Work to be completed - Can you repeat every line of the records below word for word, leaving out the pictures?

Raw data -

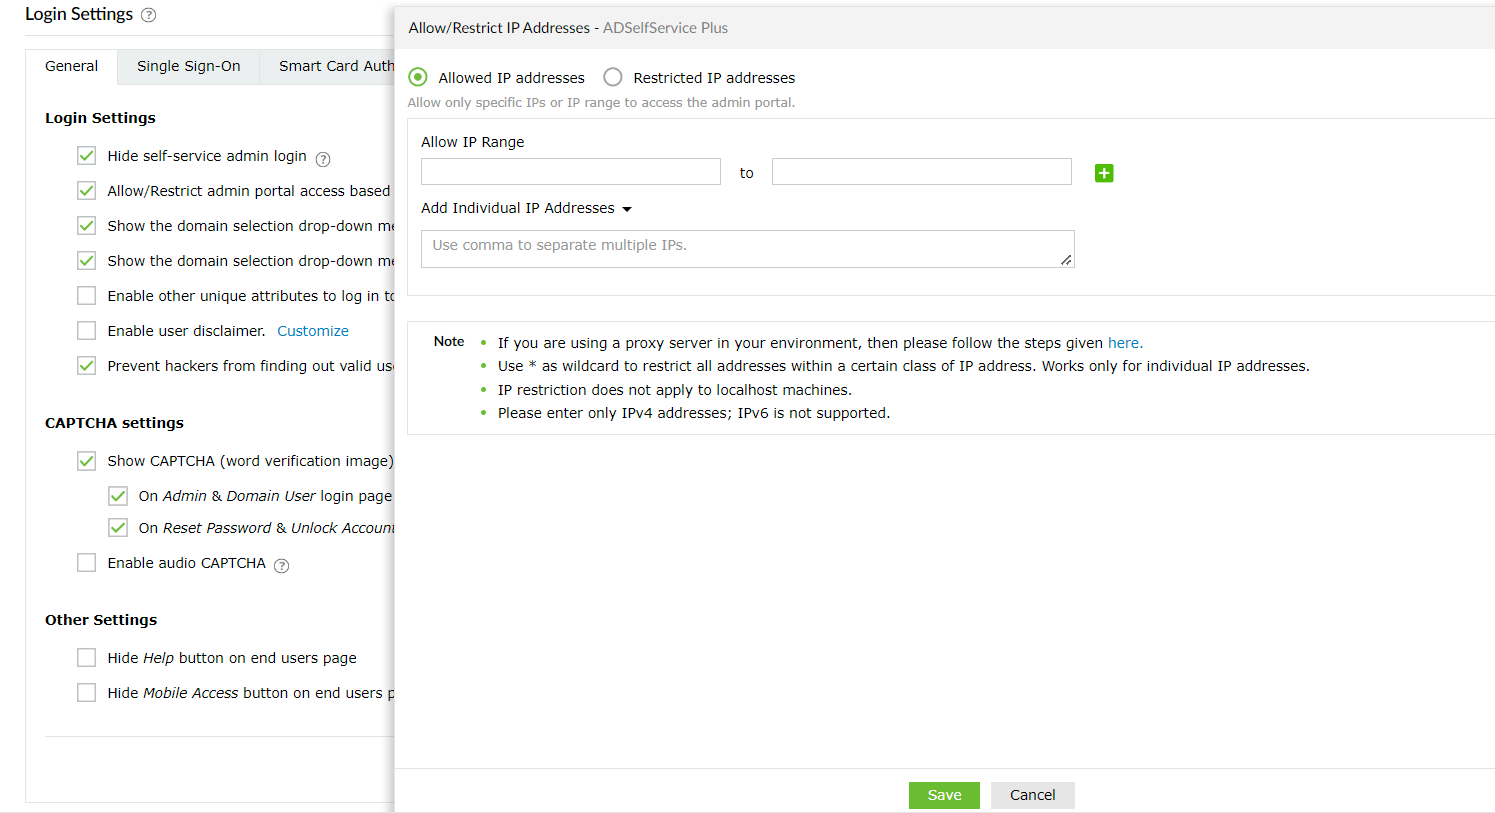Click help icon beside Enable audio CAPTCHA
The width and height of the screenshot is (1495, 813).
(x=282, y=566)
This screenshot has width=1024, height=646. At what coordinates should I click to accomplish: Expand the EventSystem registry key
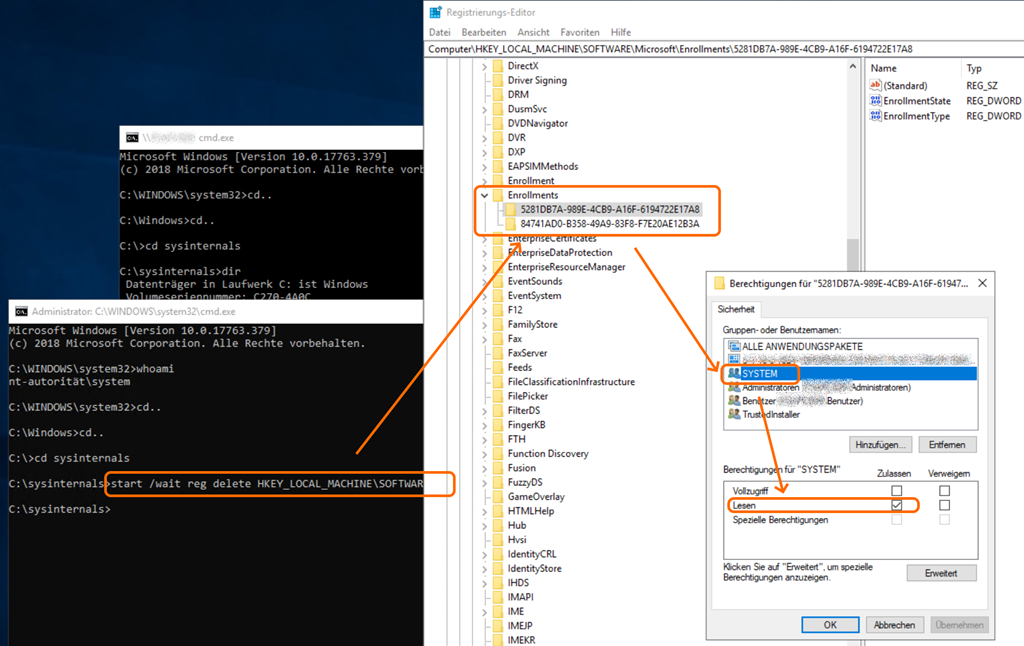(485, 296)
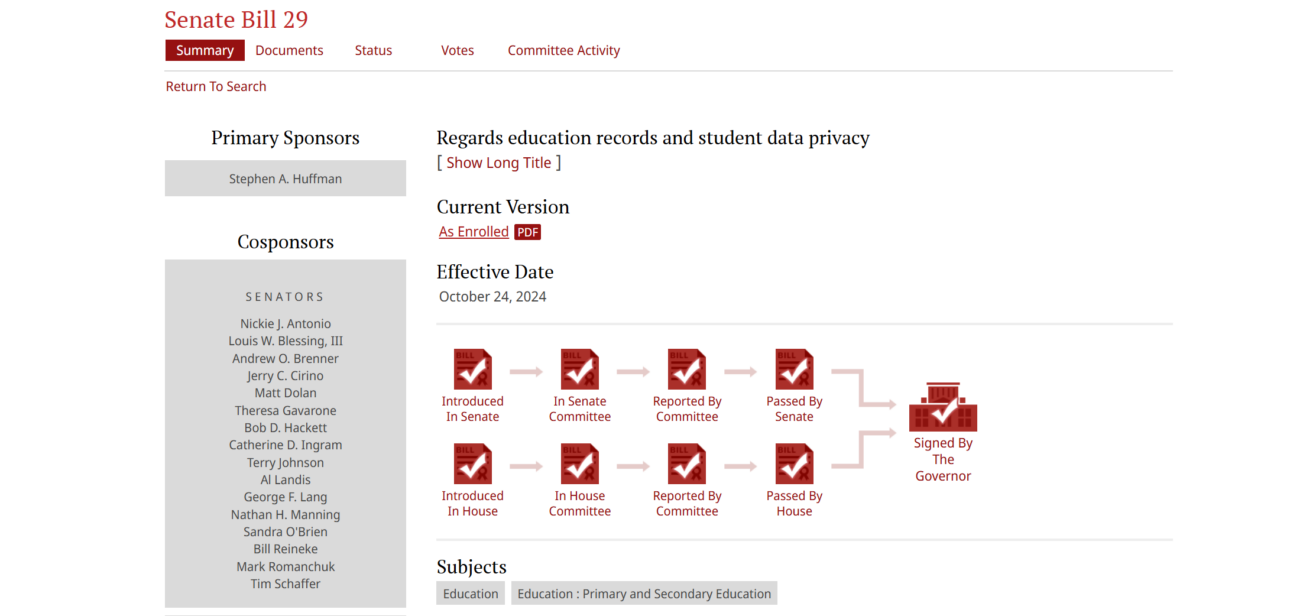The image size is (1290, 616).
Task: Click the Return To Search link
Action: point(216,87)
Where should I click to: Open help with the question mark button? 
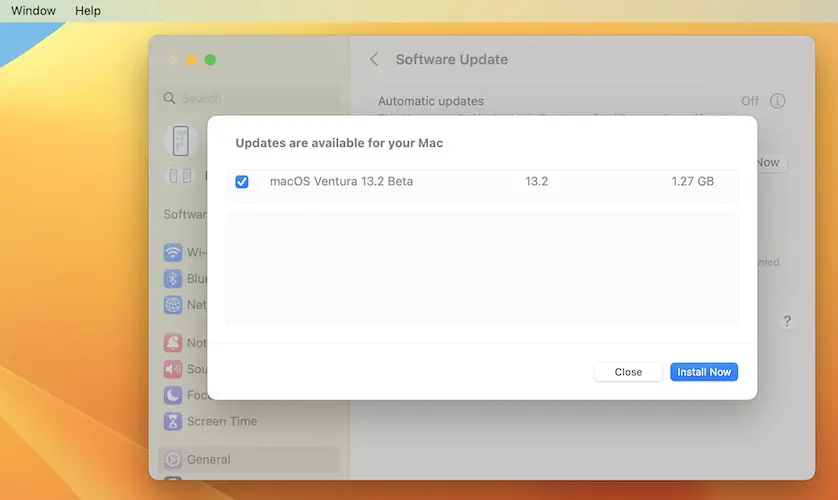[787, 321]
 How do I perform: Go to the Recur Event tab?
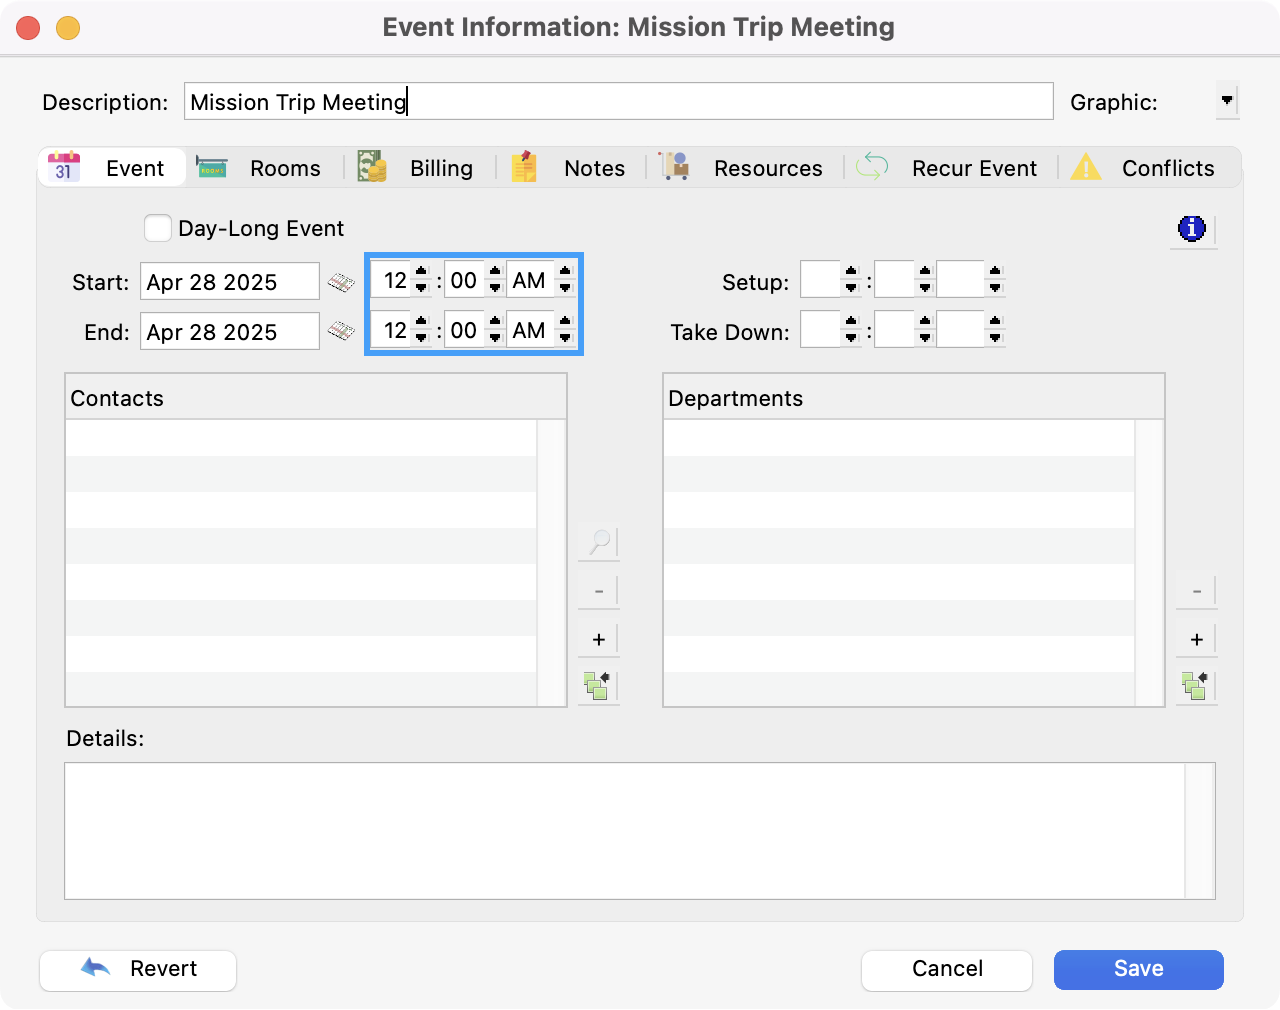950,168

Task response -
Click help icon beside Enable audio CAPTCHA
The width and height of the screenshot is (1495, 813).
(x=282, y=566)
This screenshot has width=1024, height=646. At what coordinates should I click to accomplish: Expand the EventSystem registry key
(485, 296)
The image size is (1290, 616).
Task: Click the Return To Search link
Action: point(216,87)
Where should I click to: Open help with the question mark button? 
[787, 321]
 How do I perform: Go to the Recur Event tab?
950,168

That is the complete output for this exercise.